[Aim of the task] Reproduce word for word the part below that opens with the line containing "In order to click on quick-mask-icon: ◙" and closes with the line containing "center [836, 124].", including both of those lines.

[Data to use]

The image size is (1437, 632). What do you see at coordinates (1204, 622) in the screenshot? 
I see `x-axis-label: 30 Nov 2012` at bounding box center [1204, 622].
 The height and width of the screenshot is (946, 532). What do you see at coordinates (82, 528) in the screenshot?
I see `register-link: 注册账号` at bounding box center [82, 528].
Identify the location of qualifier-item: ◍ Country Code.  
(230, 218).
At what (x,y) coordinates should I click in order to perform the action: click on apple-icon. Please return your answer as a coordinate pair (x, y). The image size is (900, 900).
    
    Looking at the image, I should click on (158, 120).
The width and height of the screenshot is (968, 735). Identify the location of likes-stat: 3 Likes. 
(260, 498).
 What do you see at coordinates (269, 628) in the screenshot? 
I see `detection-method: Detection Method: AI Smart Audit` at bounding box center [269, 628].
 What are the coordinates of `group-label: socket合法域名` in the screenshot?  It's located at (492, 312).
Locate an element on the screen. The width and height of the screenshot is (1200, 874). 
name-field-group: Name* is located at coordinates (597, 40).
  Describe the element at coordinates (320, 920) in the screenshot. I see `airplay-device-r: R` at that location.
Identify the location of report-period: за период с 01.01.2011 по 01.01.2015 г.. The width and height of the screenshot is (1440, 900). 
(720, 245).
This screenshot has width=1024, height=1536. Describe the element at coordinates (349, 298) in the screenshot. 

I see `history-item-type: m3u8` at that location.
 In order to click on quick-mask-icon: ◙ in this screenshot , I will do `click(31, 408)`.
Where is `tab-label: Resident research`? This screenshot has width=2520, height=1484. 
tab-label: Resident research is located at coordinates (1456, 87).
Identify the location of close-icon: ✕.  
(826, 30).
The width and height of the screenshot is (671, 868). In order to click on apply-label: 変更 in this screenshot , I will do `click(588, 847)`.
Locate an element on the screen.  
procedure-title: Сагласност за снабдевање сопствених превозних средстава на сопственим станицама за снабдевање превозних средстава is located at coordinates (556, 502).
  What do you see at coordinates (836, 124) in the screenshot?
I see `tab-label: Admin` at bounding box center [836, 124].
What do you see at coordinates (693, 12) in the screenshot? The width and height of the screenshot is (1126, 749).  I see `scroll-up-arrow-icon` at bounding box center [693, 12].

[Task output]
 In order to click on quick-mask-icon: ◙ in this screenshot , I will do `click(31, 408)`.
Where is `tab-label: Resident research`? This screenshot has width=2520, height=1484. 
tab-label: Resident research is located at coordinates (1456, 87).
Identify the location of close-icon: ✕.  
(826, 30).
The width and height of the screenshot is (671, 868). In order to click on apply-label: 変更 in this screenshot , I will do `click(588, 847)`.
Locate an element on the screen.  
procedure-title: Сагласност за снабдевање сопствених превозних средстава на сопственим станицама за снабдевање превозних средстава is located at coordinates (556, 502).
  What do you see at coordinates (836, 124) in the screenshot?
I see `tab-label: Admin` at bounding box center [836, 124].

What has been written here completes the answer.